This paper presents a video inversion approach for zero-shot video editing, which aims to model the input video with low-rank representation during the inversion process. The existing video editing methods usually apply the typical 2D DDIM inversion or naive spatial-temporal DDIM inversion before editing, which leverages time-varying representation for each frame to derive noisy latent. Unlike most existing approaches, we propose a Spatial-Temporal Expectation-Maximization (STEM) inversion, which formulates the dense video feature under an expectation-maximization manner and iteratively estimates a more compact basis set to represent the whole video. Each frame applies the fixed and global representation for inversion, which is more friendly for temporal consistency during reconstruction and editing. Extensive qualitative and quantitative experiments demonstrate that our STEM inversion can achieve consistent improvement on two state-of-the-art video editing methods.
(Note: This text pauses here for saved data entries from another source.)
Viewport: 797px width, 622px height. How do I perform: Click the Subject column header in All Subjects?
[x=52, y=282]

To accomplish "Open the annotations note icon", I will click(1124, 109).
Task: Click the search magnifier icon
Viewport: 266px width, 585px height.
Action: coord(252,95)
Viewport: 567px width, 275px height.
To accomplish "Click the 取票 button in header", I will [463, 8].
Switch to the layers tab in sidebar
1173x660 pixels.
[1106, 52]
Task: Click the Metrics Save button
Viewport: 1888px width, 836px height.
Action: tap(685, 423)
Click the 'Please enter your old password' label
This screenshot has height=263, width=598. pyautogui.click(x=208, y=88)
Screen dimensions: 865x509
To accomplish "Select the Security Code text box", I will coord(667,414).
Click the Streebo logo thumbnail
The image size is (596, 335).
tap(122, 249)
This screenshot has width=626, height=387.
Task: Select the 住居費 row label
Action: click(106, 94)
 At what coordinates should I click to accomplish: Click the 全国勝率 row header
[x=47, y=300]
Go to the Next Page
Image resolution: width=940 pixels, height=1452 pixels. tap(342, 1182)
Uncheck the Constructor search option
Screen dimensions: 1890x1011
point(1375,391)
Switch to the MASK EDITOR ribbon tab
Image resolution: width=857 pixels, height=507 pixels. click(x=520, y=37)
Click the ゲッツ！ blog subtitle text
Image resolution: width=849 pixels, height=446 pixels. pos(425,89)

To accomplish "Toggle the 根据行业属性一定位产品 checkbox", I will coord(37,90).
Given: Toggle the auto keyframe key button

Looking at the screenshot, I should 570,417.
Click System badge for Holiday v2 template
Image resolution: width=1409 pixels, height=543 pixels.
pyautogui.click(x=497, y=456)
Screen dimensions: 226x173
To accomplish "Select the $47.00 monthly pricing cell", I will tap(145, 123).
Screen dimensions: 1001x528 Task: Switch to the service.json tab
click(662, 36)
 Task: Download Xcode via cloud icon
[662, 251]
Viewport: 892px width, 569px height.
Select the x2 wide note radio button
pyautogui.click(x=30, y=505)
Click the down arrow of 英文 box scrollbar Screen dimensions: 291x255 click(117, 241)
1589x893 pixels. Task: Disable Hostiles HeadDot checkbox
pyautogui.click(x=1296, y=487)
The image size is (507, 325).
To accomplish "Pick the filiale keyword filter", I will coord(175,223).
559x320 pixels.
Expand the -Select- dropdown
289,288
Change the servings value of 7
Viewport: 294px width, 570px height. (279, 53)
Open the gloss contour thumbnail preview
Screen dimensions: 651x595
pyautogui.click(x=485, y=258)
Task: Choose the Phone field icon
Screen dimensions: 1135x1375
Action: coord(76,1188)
We argue that frames over a larger range should be considered to execute DDIM inversion. However, using all video frames directly will bring unacceptable complexity. To deal with this, we propose a Spatial-Temporal Expectation-Maximization (STEM) inversion method. The insight behind this is massive intra-frame and inter-frame redundancy lie in a video, thus there is no need to treat every pixel in the video as reconstruction bases. Then, we use the EM algorithm to find a more compact basis set (e.g., 256 bases) for the input video.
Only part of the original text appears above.